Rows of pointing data
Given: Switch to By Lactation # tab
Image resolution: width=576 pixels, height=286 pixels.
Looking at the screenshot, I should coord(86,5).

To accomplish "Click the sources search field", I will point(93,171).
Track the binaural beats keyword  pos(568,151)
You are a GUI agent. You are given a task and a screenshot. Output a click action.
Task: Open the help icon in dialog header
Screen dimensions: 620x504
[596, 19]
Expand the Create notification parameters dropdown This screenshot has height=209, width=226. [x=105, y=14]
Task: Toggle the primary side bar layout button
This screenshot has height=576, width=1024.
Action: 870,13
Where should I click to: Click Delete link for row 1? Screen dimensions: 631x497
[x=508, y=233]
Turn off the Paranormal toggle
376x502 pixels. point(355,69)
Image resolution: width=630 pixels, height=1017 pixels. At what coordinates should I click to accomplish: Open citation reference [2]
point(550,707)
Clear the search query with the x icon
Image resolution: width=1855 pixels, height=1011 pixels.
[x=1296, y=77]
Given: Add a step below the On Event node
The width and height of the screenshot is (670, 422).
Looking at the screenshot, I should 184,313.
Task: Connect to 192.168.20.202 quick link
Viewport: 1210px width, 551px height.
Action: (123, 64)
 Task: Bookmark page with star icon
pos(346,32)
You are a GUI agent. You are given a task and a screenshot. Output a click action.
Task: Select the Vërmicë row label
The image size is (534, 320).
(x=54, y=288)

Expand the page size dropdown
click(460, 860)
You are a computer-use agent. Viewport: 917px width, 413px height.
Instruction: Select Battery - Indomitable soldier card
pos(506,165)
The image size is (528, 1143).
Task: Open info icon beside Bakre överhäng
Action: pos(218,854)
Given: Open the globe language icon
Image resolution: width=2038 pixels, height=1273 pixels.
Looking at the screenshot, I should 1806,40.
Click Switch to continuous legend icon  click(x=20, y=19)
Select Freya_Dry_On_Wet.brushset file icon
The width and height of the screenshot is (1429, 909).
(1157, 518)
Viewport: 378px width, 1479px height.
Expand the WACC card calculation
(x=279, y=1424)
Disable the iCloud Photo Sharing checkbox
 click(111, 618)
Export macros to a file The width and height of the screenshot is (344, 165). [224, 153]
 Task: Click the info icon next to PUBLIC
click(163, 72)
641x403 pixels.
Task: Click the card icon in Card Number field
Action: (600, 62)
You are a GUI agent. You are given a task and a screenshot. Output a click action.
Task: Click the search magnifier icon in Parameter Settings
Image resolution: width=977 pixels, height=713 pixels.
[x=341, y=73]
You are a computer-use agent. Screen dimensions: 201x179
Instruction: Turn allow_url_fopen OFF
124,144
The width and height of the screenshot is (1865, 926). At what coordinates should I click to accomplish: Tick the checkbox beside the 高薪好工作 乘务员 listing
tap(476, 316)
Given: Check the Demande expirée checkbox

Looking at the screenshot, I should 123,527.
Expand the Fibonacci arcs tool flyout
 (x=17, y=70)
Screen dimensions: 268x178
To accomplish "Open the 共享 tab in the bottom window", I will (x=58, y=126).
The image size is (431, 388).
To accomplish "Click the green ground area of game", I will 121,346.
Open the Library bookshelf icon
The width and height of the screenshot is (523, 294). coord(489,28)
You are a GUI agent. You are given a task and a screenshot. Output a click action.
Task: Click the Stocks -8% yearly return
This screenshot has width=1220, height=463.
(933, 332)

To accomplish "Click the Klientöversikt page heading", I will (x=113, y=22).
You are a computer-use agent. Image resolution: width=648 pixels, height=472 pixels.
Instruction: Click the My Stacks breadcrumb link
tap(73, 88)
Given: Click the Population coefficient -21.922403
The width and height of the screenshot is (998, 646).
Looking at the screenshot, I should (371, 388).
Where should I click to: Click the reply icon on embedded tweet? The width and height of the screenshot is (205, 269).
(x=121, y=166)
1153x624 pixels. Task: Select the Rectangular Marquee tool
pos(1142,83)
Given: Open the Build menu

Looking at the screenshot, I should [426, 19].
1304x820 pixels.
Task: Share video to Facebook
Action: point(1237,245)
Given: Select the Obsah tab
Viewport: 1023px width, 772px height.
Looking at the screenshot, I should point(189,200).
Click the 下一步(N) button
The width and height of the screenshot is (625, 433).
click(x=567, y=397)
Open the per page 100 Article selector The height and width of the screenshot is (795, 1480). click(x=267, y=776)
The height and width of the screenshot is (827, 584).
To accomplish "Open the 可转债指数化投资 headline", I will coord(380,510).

THE TASK — Copy word for word everything in the entries from the line containing "1153x624 pixels. Task: Select" down to the line containing "Action: point(1237,245)", including both of those lines.

TASK RESPONSE —
1153x624 pixels. Task: Select the Rectangular Marquee tool
pos(1142,83)
Given: Open the Build menu

Looking at the screenshot, I should [426, 19].
1304x820 pixels.
Task: Share video to Facebook
Action: point(1237,245)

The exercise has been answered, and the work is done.